Plan hash value: 2959412835

---------------------------------------------------------------------------

| Id  | Operation          | Name | Rows  | Bytes | Cost (%CPU)| Time     |

---------------------------------------------------------------------------

|   0 | SELECT STATEMENT   |      |     1 |    32 |     8  (13)| 00:00:01 |

|*  1 |  HASH JOIN         |      |     1 |    32 |     8  (13)| 00:00:01 |

|   2 |   TABLE ACCESS FULL| T2   |    10 |   140 |     3   (0)| 00:00:01 |

|   3 |   TABLE ACCESS FULL| T1   |  1000 | 18000 |     4   (0)| 00:00:01 |

---------------------------------------------------------------------------

Predicate Information (identified by operation id):

---------------------------------------------------

1 - access("T1"."FK"="T2"."ID")

• ###### 1. Re: Join cardinality without statistics interesting result

taking a look at a CBO trace (event 10053) for your example I see the different calculations for the join cardinality:

-- without statistics

Join Card:  1000.000000 = = outer (10.000000) * inner (1000.000000) * sel (0.100000)

-- with statistics

Join Card:  0.000000 = = outer (10.000000) * inner (1000.000000) * sel (0.000000)

The sel (0.100000) for the execution with dynamic sampling corresponds to the standard formula: Join Selectivity = 1 / greater(num_distinct(t1.fk), num_distinct(t2.id)).
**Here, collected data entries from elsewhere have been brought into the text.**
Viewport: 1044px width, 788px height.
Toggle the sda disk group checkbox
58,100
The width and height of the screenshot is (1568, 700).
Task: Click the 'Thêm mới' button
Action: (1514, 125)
In the CBO trace for this execution I also see some information concerning the sampling:

SELECT /* OPT_DYN_SAMP */ /*+ ALL_ROWS IGNORE_WHERE_CLAUSE NO_PARALLEL(SAMPLESUB) opt_param('parallel_execution_enabled', 'false') NO_PARALLEL_INDEX(SAMPLESUB) NO_SQL_TUNE */ NVL(SUM(C1),0), NVL(SUM(C2),0), COUNT(DISTINCT C3), NVL(SUM(CASE WHEN C3 IS NULL THEN 1 ELSE 0 END),0) FROM (SELECT /*+ NO_PARALLEL("T1") FULL("T1") NO_PARALLEL_INDEX("T1") */ 1 AS C1, 1 AS C2, "T1"."FK" AS C3 FROM "T1" "T1") SAMPLESUB

*** 2013-12-13 14:14:19.584

** Executed dynamic sampling query:

level : 2

sample pct. : 100.000000

actual sample size : 1000

filtered sample card. : 1000

orig. card. : 572

block cnt. table stat. : 7

block cnt. for sampling: 7

max. sample block cnt. : 64

sample block cnt. : 7

ndv C3 : 10

scaled : 10.00

nulls C4 : 0

scaled : 0.00

min. sel. est. : -1.00000000

** Dynamic sampling col. stats.:

Column (#2): FK(  Part#: 0

AvgLen: 22 NDV: 10 Nulls: 0 Density: 0.100000

** Using dynamic sampling NULLs estimates.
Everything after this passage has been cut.